Muslims developed a variety of juices to make their “sharab” (sherbet). Their sherbet was a soft juice drink of crushed fruit, flowers and herbs. It existed as one of the most famous drinks of all time, winning the hearts of people like Lord Byron. “Sharab” is where the Italians “sorbetto” comes from, where the French “sorbet” comes from, and then finally the English “Sherbet” is derived from. There are a number of names, and is associated with a number of traditions. Sherbet is also now produced in  America all the way to India. Medieval Muslim sources contain recipes for drink syrups that can be kept out of the refrigerator for weeks and even months.

The concept of the three course meal was brought to Cordoba in the 9th Century, from Iraq.
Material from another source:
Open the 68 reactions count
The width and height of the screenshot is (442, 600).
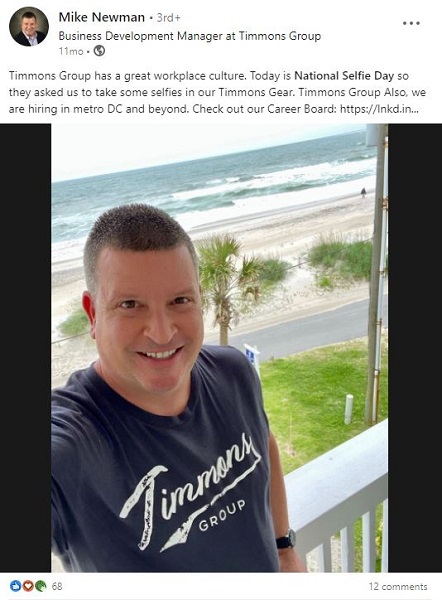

The concept included having soup, followed by fish or some meat, then for desert fruit and nuts. It was brought to Cordoba by Ali Ibn Nafi (also known as Ziryab-Blackbird). He also introduced crystal glasses that were invented by a Muslim.

Pay Cheques 

The modern cheque, that we know today in derived from the Arabic word “saqq”. This means a written vow to pay for the goods when they are delivered. This was very good and sophisticated, as it meant that Muslims didn’t have to take money with them across dangerous terrain, avoiding robberies. In the 9th century, Muslim businessman could cheque in China drawn on his bank in Baghdad.

The Windmill 

The Arabian Desert dried up each year, and breakneck tasks had to be preformed in drawing water, and grinding grain, which had to be done by hand. This had to be done in order to survive. A  wind blew steadily in the Arabian Desert, the only power source that the desert could offer. The wind blew for months at a time. A clever Muslim inventor, in 634, built the first windmill, which consisted of six or twelve sails covered in fabric or palm leaves, catching the wind and turning the huge mill stones wheel, which ground the corn. The first windmill was not seen in Europe for another five hundred years.
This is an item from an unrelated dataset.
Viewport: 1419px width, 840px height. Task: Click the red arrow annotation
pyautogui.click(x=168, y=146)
The west has the wrongly held view that Jenner and Pasteur invented inoculation (protection from viruses). The thing is he didn’t. Vaccination was devised in the Muslim world. Children in Turkey were vaccinated with cowpox to fight the deadly smallpox and vaccination was brought to Europe from Turkey by the wife of the English ambassador to Istanbul in 1724, exactly seventy two years before Jenner and Pasteur discovered it.
A coin has been minted in honour of the discovery of innoculation in the Muslim World.

 Pointed Arch  

The pointed arch, much stronger than the round one, enabled a much bigger, higher and more complex and grander building to be produced. This can be seen in  on the Europe’s Gothic cathedrals, an invention borrowed from Muslim architecture. Other borrowings from Muslim inventions included ribbed vaulting, rose windows and dome building techniques. Europe‘s castles also copied from the Islamic world’s castles and forts with arrow slits, battlements, a barbican and parapets. Square towers and keeps gave way to more easily defended round ones. Henry V’s castle architect was a Muslim.         
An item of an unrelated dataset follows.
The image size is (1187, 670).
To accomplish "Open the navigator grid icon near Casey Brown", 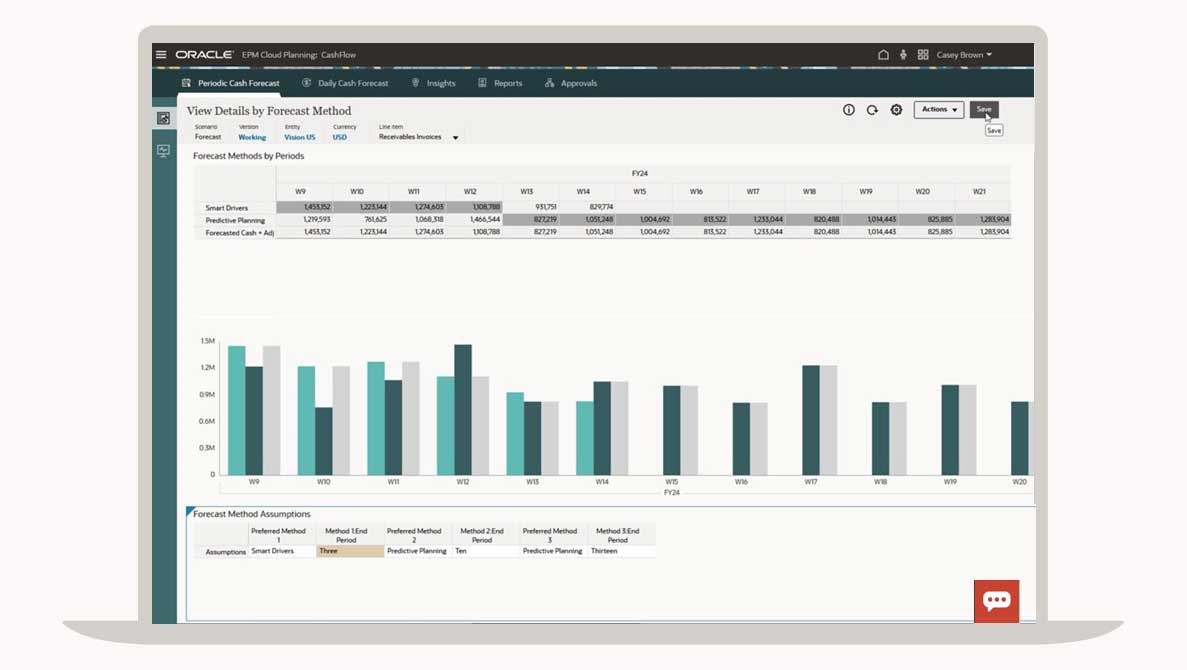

The crank-shaft, created by the Muslim genius Al-Jazari, central too many machines of the modern age, translated rotary motion to linear motion. It is also central to the combustion engine. This is one of the most useful and clever mechanical inventions of humankind, and without this invention, many machines could not be created. Al-Jazari originally created the crank-shaft to raise water for irrigation. Al-Jazari also invented the use of valves and a piston, devised some mechanical clocks driven by weights and water, and was the “Father of Mechanics”. His 1206 Book of Knowledge of ingenious Mechanical Inventions verifies  this completely. He also invented the combination lock, among his other fifty inventions.